=== Aim of the exercise ===
For each line of the material, check for the string "icon"; then state how many lines had it, giving only the number.

=== The input ===

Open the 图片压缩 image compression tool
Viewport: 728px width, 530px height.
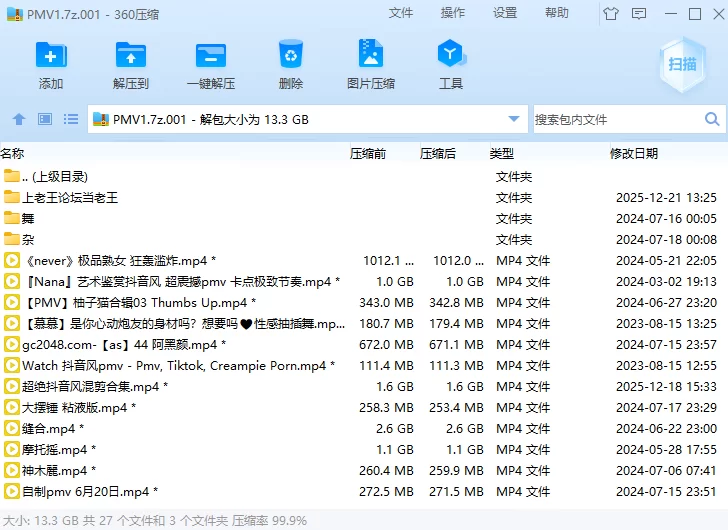pyautogui.click(x=370, y=56)
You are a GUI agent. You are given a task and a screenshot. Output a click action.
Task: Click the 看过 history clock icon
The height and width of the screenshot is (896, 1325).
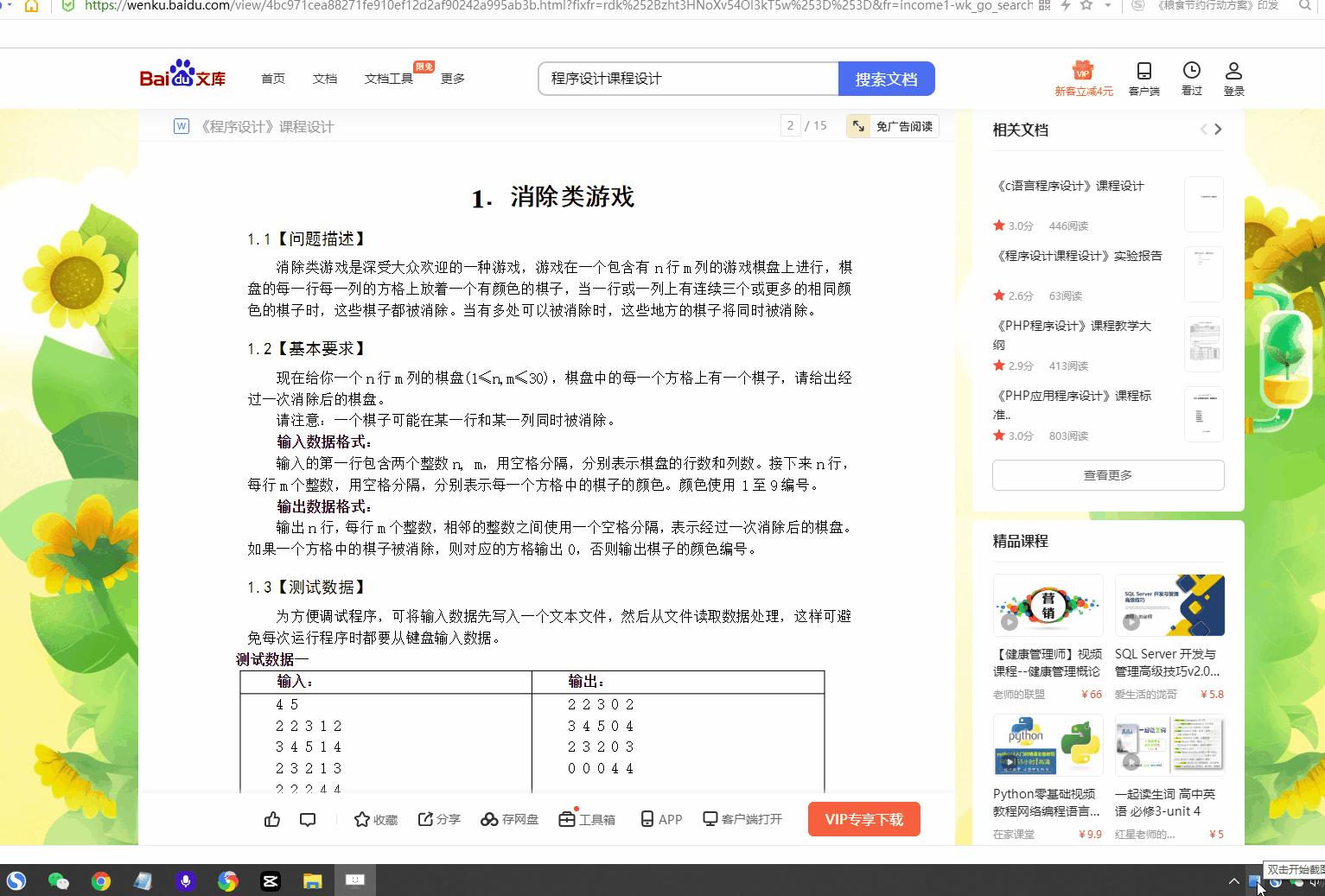click(x=1191, y=78)
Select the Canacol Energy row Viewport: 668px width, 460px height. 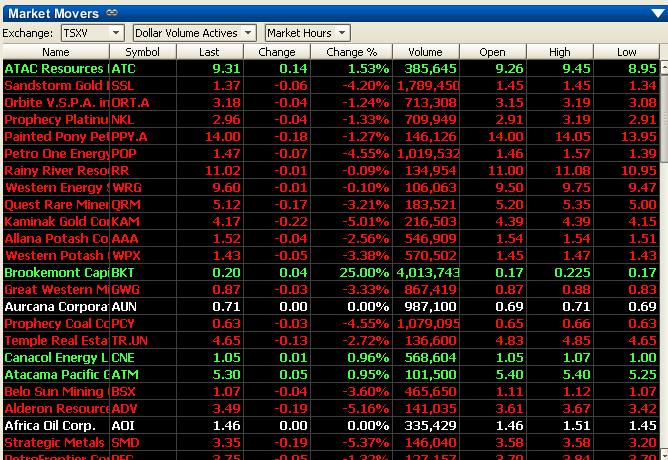56,357
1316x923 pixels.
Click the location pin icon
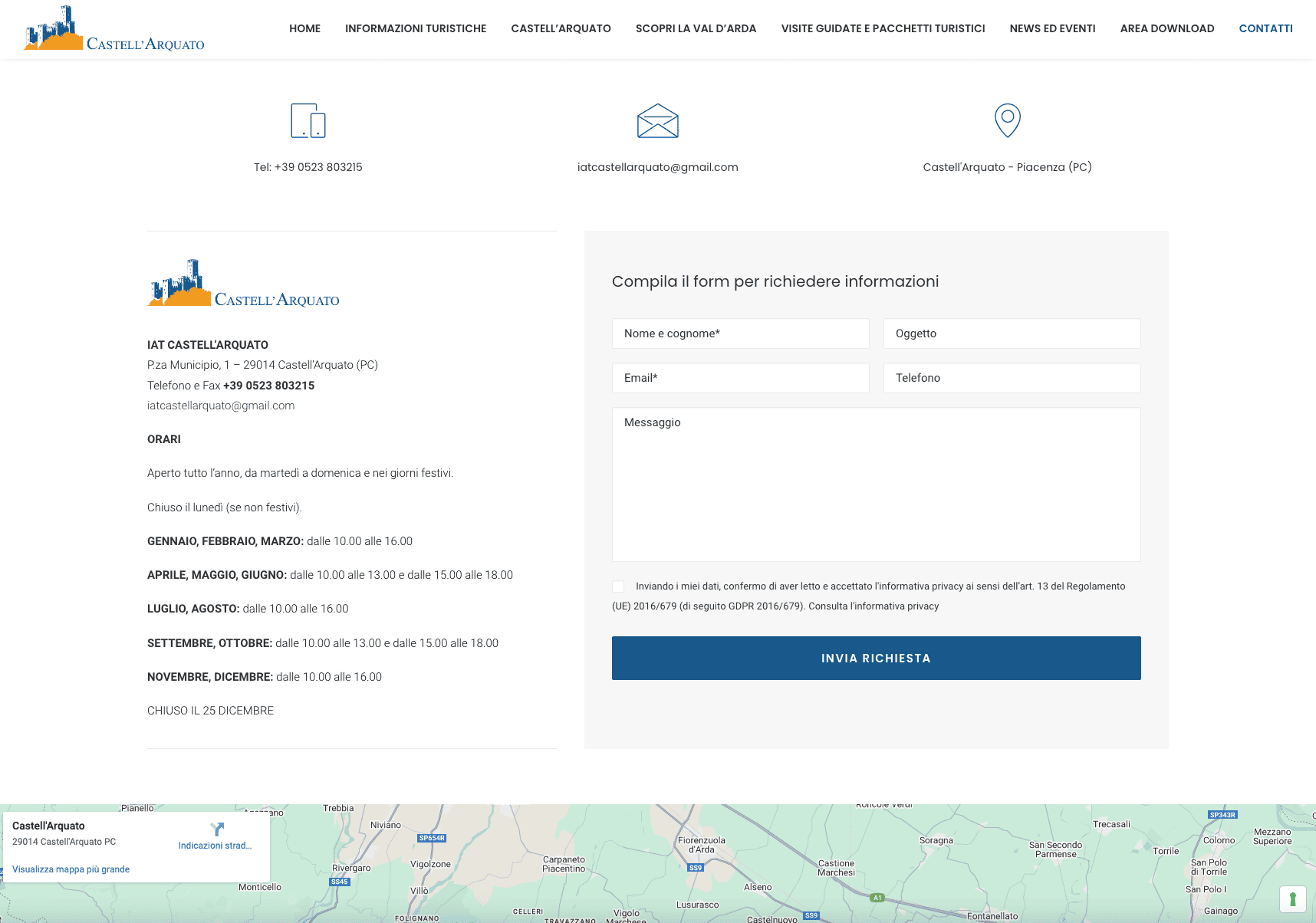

=== Written solution ===
2